RECORD EXCERPTS
###

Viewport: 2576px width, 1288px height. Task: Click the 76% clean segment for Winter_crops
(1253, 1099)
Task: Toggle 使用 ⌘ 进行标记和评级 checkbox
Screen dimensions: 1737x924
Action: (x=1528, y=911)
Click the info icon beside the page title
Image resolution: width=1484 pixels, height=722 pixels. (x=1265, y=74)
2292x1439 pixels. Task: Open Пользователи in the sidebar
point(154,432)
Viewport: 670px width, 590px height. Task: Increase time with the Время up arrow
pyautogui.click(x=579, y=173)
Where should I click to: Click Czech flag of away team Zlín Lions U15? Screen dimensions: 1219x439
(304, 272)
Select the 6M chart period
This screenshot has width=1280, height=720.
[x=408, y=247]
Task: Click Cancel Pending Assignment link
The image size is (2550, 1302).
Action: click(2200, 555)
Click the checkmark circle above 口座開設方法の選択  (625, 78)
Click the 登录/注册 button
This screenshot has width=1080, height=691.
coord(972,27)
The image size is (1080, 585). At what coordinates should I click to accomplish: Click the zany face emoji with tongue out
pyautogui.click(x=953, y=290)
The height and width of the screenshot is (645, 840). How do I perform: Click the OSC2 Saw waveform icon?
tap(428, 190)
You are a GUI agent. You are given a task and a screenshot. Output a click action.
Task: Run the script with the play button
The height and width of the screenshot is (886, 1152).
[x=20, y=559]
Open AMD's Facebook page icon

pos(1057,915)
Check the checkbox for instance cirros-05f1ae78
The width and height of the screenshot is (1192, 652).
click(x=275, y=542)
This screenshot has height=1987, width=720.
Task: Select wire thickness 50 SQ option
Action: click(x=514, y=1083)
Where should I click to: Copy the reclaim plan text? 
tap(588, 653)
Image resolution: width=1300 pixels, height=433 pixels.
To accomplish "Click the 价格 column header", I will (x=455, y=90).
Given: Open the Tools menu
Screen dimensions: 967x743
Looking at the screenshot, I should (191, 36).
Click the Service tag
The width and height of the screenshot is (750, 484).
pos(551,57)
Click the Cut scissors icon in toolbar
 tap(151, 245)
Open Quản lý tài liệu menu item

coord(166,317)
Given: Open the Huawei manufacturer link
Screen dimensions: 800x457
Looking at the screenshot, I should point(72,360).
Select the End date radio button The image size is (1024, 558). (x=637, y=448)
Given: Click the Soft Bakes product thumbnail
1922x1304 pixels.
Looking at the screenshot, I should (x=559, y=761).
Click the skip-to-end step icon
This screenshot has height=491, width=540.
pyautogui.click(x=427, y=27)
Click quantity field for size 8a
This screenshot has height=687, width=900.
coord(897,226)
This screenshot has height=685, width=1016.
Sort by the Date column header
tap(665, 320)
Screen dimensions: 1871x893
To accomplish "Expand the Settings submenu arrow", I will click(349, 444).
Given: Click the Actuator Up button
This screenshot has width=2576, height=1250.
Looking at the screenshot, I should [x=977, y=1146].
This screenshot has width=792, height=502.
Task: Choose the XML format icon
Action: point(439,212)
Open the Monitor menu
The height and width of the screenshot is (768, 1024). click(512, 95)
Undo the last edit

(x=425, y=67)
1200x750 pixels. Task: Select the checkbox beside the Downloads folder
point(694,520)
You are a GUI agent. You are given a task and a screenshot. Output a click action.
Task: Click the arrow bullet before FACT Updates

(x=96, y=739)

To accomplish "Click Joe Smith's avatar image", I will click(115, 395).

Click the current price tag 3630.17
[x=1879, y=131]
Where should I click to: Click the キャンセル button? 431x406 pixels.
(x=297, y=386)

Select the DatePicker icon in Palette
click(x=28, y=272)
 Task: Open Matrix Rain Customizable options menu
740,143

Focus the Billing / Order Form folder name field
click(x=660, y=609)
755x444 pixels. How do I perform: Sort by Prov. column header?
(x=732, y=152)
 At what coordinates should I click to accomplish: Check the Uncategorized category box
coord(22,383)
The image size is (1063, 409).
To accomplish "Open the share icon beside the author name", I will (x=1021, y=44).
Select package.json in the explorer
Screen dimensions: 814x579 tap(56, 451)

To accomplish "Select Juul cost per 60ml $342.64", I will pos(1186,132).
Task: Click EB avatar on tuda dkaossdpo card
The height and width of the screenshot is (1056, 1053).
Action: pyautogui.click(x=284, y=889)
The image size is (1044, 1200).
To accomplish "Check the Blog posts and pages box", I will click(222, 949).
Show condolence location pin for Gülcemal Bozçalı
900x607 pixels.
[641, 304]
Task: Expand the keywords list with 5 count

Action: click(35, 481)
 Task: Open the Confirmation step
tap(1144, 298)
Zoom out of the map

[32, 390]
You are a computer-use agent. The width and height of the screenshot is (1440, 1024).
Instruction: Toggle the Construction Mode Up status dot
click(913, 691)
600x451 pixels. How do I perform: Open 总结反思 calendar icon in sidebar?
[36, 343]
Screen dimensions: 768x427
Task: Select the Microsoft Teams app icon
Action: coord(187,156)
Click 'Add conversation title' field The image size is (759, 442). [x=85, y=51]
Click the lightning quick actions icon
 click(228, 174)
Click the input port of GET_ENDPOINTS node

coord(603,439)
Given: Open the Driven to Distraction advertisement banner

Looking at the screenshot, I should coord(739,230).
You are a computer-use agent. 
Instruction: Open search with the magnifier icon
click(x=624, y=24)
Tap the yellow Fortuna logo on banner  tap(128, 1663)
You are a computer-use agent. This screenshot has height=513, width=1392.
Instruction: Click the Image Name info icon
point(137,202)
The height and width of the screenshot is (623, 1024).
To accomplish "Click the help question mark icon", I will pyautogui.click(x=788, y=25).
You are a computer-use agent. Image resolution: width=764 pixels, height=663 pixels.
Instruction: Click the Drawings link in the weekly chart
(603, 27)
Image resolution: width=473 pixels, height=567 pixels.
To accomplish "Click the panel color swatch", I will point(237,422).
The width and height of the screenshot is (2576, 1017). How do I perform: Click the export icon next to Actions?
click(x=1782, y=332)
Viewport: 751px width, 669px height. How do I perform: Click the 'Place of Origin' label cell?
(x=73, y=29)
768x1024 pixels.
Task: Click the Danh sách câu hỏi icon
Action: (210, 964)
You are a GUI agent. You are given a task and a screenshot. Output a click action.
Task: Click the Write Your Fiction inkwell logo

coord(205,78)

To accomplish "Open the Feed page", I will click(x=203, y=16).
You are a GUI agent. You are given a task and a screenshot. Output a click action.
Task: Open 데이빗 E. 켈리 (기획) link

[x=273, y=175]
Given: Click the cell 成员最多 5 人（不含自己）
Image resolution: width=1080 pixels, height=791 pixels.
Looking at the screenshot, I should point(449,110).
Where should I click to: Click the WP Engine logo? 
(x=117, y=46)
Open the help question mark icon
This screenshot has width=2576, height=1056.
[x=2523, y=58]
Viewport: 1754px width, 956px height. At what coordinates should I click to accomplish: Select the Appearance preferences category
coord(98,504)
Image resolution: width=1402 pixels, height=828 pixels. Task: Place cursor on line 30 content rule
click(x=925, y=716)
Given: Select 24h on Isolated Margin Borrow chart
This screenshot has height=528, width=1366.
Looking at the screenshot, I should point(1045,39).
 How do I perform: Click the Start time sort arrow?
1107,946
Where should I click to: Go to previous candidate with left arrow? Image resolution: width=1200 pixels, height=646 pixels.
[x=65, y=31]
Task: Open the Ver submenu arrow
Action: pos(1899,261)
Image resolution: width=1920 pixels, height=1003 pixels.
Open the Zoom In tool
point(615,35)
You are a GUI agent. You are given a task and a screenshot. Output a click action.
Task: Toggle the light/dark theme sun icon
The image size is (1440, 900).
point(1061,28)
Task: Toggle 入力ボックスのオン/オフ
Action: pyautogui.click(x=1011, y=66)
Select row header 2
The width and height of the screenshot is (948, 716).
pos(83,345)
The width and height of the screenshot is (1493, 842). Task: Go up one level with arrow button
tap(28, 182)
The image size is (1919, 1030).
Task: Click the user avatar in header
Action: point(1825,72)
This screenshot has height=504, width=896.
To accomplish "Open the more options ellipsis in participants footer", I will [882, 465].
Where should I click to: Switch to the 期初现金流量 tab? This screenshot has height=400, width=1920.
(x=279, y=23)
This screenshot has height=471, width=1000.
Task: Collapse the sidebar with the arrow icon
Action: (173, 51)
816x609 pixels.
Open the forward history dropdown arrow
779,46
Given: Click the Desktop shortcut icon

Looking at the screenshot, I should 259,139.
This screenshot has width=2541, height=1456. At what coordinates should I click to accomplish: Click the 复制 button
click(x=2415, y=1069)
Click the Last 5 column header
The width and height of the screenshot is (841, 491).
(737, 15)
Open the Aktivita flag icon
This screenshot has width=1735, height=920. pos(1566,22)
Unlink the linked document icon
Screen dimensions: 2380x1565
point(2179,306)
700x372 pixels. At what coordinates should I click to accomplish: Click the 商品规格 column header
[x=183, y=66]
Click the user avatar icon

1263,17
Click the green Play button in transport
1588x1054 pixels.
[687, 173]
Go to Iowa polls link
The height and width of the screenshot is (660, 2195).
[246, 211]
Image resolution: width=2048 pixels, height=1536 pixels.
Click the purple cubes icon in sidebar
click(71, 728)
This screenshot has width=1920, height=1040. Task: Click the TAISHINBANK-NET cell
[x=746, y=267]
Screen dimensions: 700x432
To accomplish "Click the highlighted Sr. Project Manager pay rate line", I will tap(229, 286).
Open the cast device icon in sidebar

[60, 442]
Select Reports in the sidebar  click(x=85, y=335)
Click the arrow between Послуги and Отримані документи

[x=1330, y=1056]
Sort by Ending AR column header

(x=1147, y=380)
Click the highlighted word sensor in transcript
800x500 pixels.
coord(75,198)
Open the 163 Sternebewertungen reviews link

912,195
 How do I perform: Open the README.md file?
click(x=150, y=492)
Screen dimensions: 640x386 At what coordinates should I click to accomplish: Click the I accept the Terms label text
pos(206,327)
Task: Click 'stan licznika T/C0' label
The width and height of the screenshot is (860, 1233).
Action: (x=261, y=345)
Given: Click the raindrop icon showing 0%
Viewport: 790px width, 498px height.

###

WHAT TO DO
Rewrite the rows from the line with "The image size is (1063, 409)." up to and including the line with "I will point(237,422).", changing "magnifier icon" to "magnifying glass icon" and leaving every other character intact. Return only those lines.

PROBLEM SOLUTION
The image size is (1063, 409).
To accomplish "Open the share icon beside the author name", I will (x=1021, y=44).
Select package.json in the explorer
Screen dimensions: 814x579 tap(56, 451)

To accomplish "Select Juul cost per 60ml $342.64", I will pos(1186,132).
Task: Click EB avatar on tuda dkaossdpo card
The height and width of the screenshot is (1056, 1053).
Action: pyautogui.click(x=284, y=889)
The image size is (1044, 1200).
To accomplish "Check the Blog posts and pages box", I will click(222, 949).
Show condolence location pin for Gülcemal Bozçalı
900x607 pixels.
[641, 304]
Task: Expand the keywords list with 5 count

Action: click(35, 481)
 Task: Open the Confirmation step
tap(1144, 298)
Zoom out of the map

[32, 390]
You are a computer-use agent. The width and height of the screenshot is (1440, 1024).
Instruction: Toggle the Construction Mode Up status dot
click(913, 691)
600x451 pixels. How do I perform: Open 总结反思 calendar icon in sidebar?
[36, 343]
Screen dimensions: 768x427
Task: Select the Microsoft Teams app icon
Action: coord(187,156)
Click 'Add conversation title' field The image size is (759, 442). [x=85, y=51]
Click the lightning quick actions icon
 click(228, 174)
Click the input port of GET_ENDPOINTS node

coord(603,439)
Given: Open the Driven to Distraction advertisement banner

Looking at the screenshot, I should coord(739,230).
You are a computer-use agent. 
Instruction: Open search with the magnifying glass icon
click(x=624, y=24)
Tap the yellow Fortuna logo on banner  tap(128, 1663)
You are a computer-use agent. This screenshot has height=513, width=1392.
Instruction: Click the Image Name info icon
point(137,202)
The height and width of the screenshot is (623, 1024).
To accomplish "Click the help question mark icon", I will pyautogui.click(x=788, y=25).
You are a computer-use agent. Image resolution: width=764 pixels, height=663 pixels.
Instruction: Click the Drawings link in the weekly chart
(603, 27)
Image resolution: width=473 pixels, height=567 pixels.
To accomplish "Click the panel color swatch", I will point(237,422).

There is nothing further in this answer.